# AIM OF THE EXERCISE
Although the records contain pictures, print none of them; print exactly the lines from the one with "How do I perform: Enable" through the last line.

# TASK DATA
------------------------

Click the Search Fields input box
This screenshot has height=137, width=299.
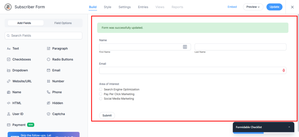coord(44,36)
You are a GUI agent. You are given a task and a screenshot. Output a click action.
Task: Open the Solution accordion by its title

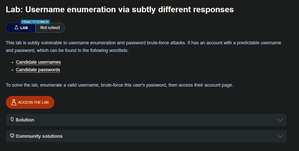(25, 120)
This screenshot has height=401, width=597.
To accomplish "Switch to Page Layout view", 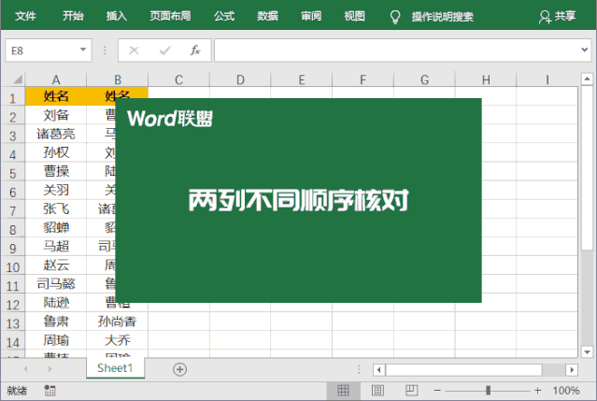I will [x=377, y=390].
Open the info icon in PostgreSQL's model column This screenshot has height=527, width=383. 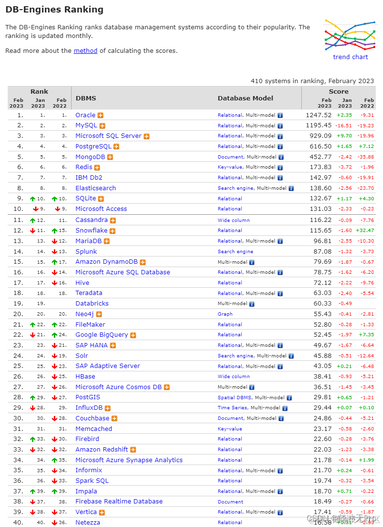(280, 147)
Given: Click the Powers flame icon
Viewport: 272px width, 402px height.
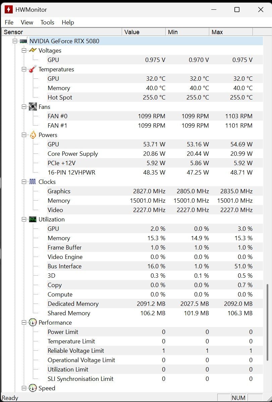Looking at the screenshot, I should [33, 135].
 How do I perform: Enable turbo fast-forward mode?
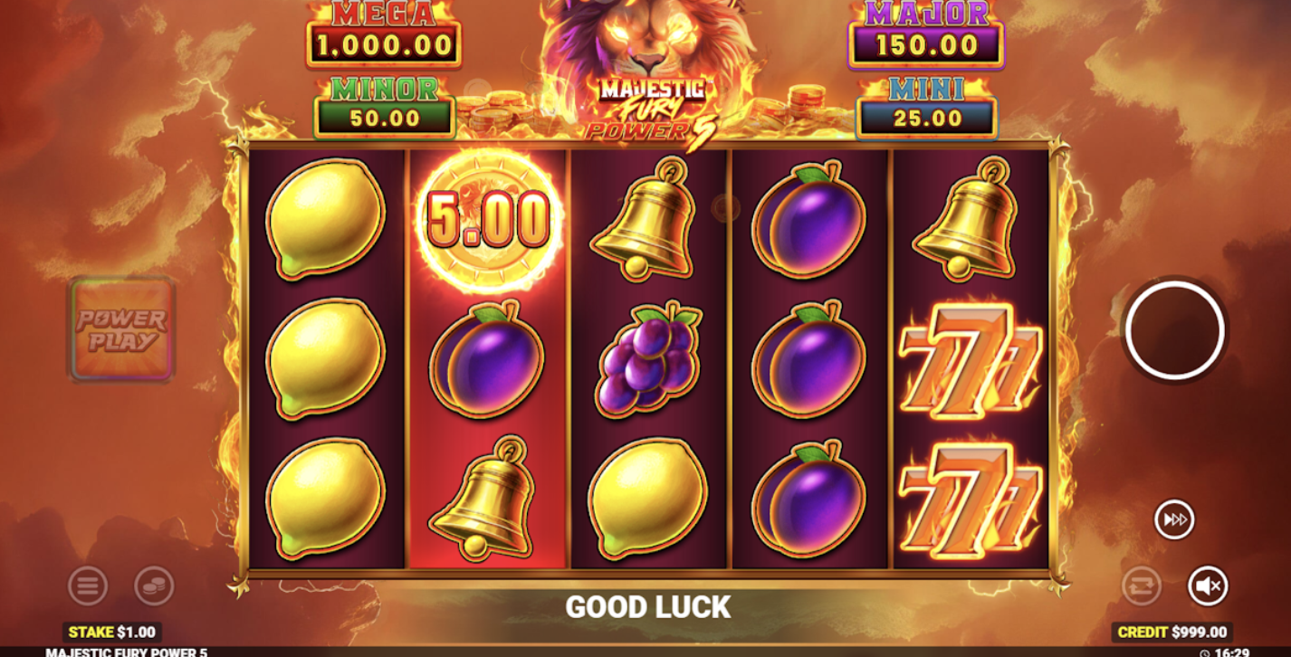[x=1174, y=519]
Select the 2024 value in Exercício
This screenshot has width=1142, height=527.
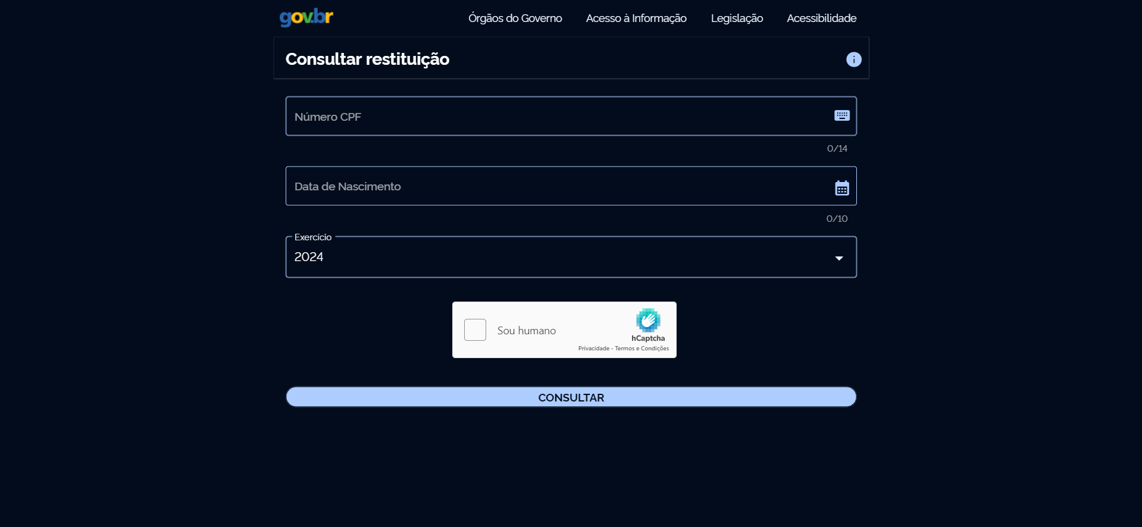click(309, 257)
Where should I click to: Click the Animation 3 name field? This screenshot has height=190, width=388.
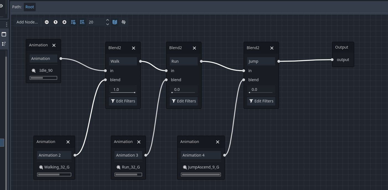[x=128, y=155]
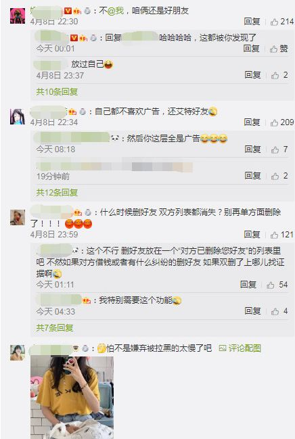295x439 pixels.
Task: Expand 共7条回复 thread
Action: click(x=55, y=327)
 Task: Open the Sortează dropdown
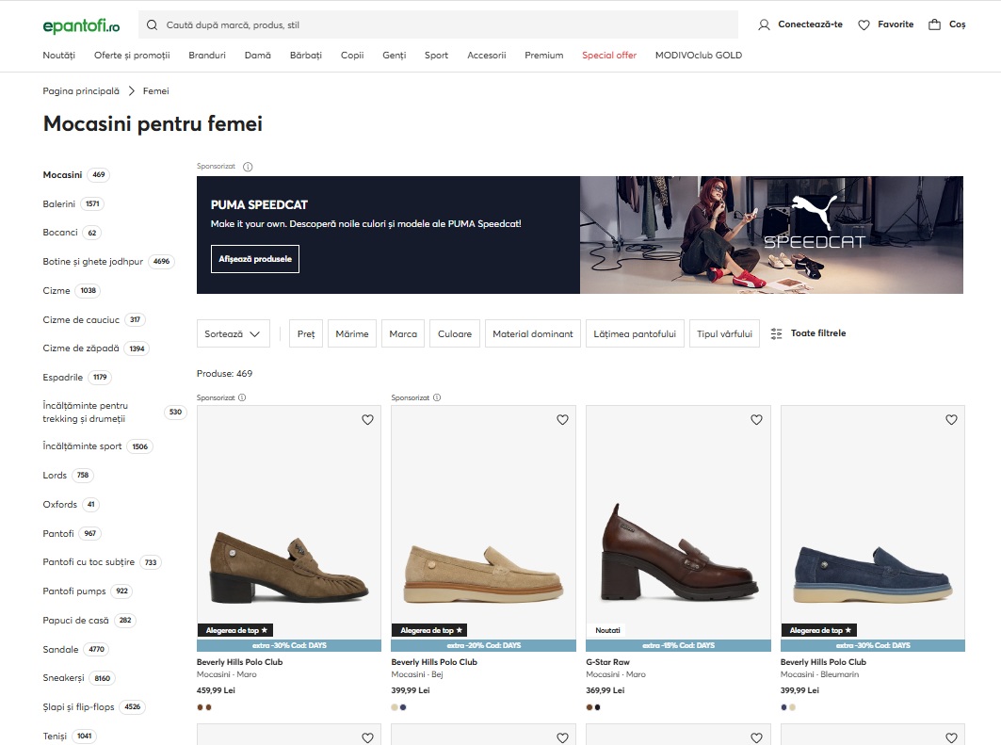[x=233, y=332]
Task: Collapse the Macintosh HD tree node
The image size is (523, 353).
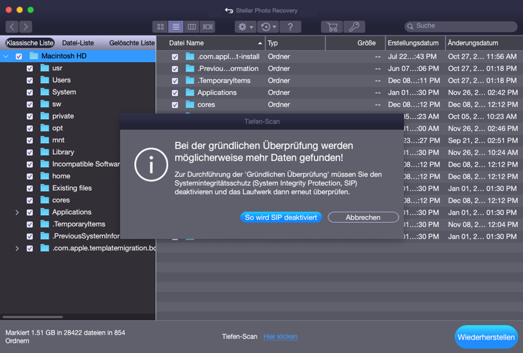Action: 6,56

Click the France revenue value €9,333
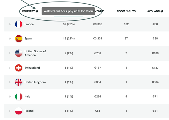coord(98,24)
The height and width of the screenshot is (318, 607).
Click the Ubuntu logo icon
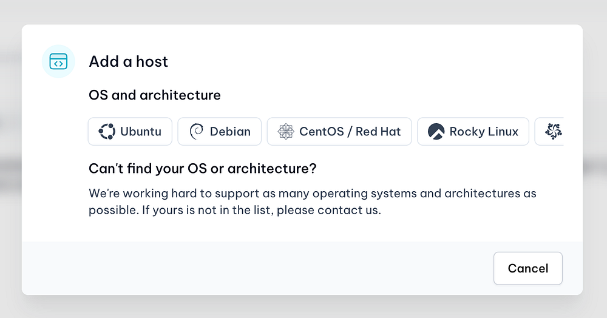point(107,132)
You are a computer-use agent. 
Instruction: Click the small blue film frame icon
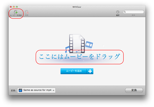[x=89, y=45]
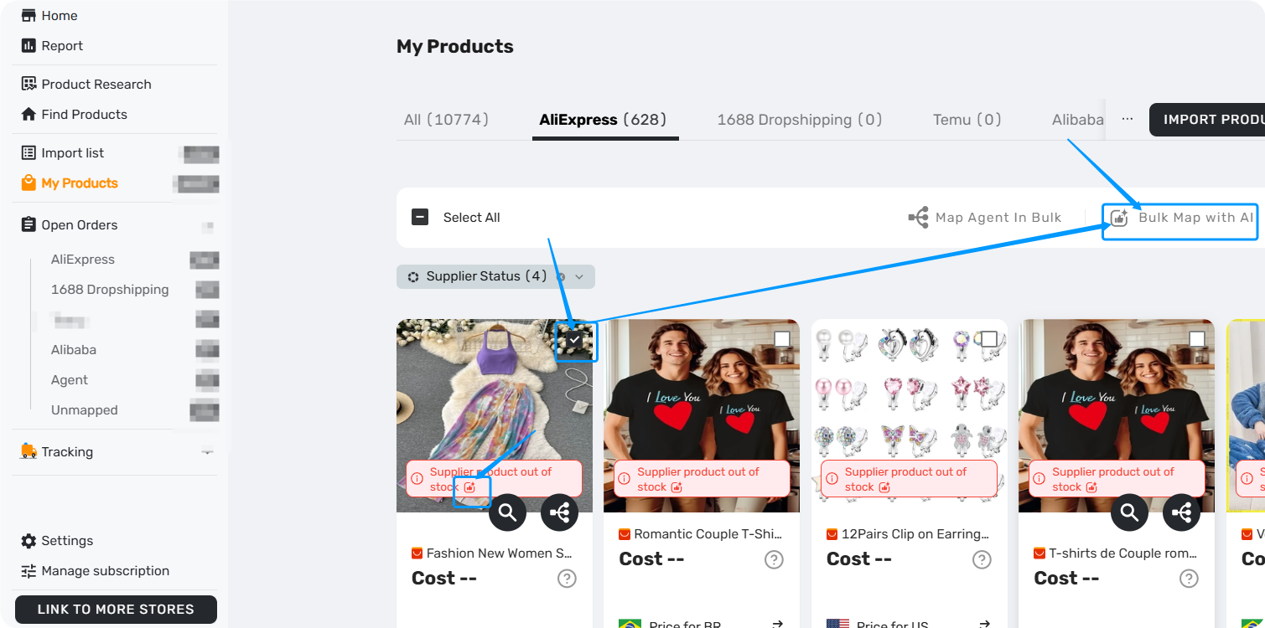Screen dimensions: 1265x628
Task: Open Product Research in the sidebar
Action: 96,85
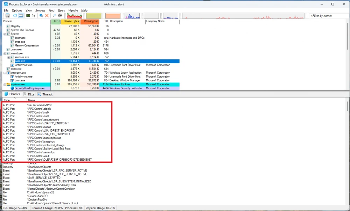Toggle process tree view icon

click(34, 15)
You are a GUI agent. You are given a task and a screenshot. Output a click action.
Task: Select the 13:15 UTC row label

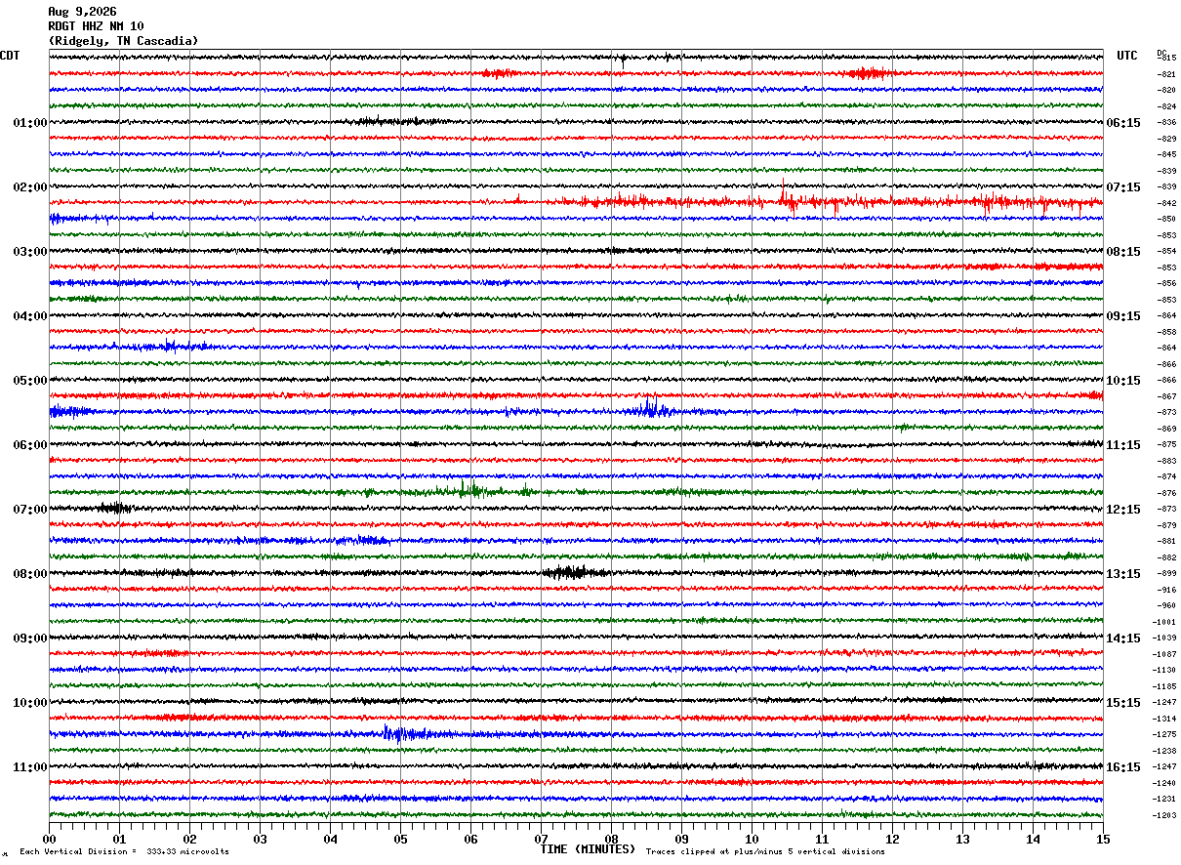click(x=1123, y=574)
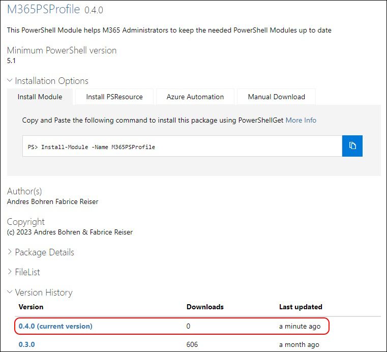
Task: Open version 0.3.0 from history
Action: click(x=26, y=344)
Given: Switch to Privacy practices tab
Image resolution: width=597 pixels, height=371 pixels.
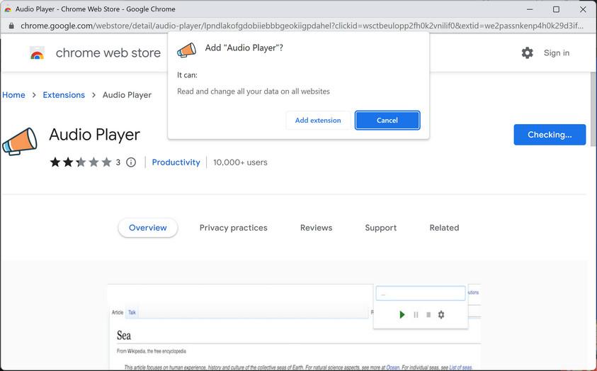Looking at the screenshot, I should coord(233,228).
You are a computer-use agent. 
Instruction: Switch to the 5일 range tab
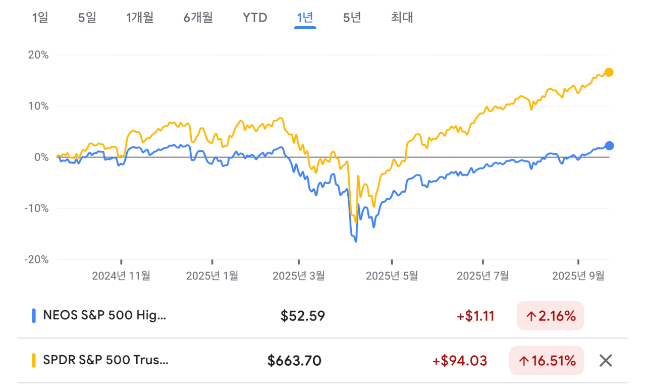87,18
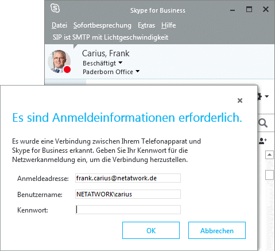The image size is (275, 251).
Task: Expand the Beschäftigt status dropdown
Action: pos(102,63)
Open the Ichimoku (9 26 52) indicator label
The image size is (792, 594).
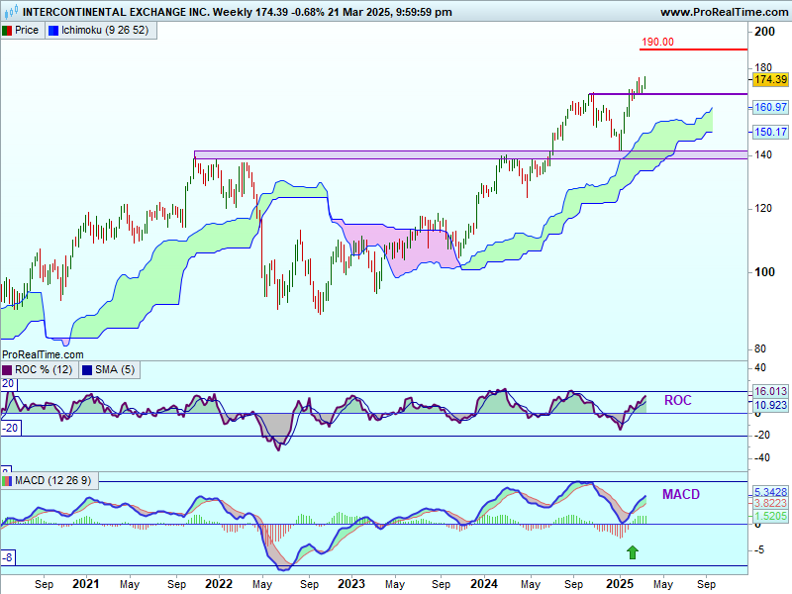pos(104,30)
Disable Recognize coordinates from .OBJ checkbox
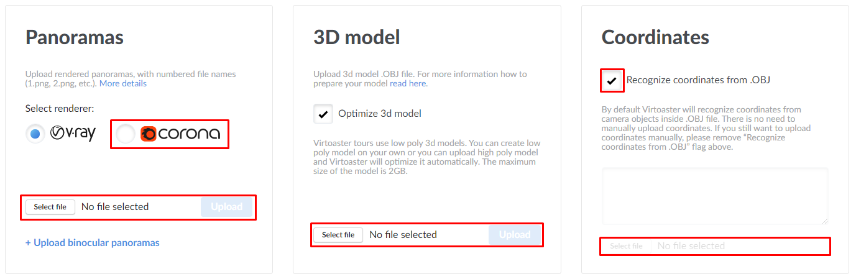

------------------------

# SOLUTION TO THE EXERCISE
 How do I perform: Enable turbo fast-forward mode?
[x=1174, y=519]
Select the 2024 value in Exercício
This screenshot has width=1142, height=527.
click(309, 257)
Where should I click to: Click the Animation 3 name field? This screenshot has height=190, width=388.
[x=128, y=155]
295x439 pixels.
Task: Expand 共7条回复 thread
Action: click(x=55, y=327)
 Task: Open the Sortează dropdown
[x=233, y=332]
Task: Collapse the Macintosh HD tree node
The image size is (523, 353).
Action: 6,56

Click the France revenue value €9,333
coord(98,24)
The height and width of the screenshot is (318, 607).
Click the Ubuntu logo icon
point(107,132)
You are a computer-use agent. 
Instruction: Click the small blue film frame icon
[x=89, y=45]
Screen dimensions: 1265x628
Task: Open Product Research in the sidebar
Action: 96,85
Toggle process tree view icon

click(34, 15)
You are a GUI agent. You are given a task and a screenshot. Output a click action.
Task: Select the 13:15 UTC row label

click(x=1123, y=574)
Task: Open version 0.3.0 from history
Action: click(x=26, y=344)
Given: Switch to Privacy practices tab
Image resolution: width=597 pixels, height=371 pixels.
Looking at the screenshot, I should coord(233,228).
You are a computer-use agent. 
Instruction: Switch to the 5일 range tab
87,18
The image size is (275, 251).
Task: Expand the Beschäftigt status dropdown
Action: pos(102,63)
Open the Ichimoku (9 26 52) indicator label
The image size is (792, 594).
pos(104,30)
Disable Recognize coordinates from .OBJ checkbox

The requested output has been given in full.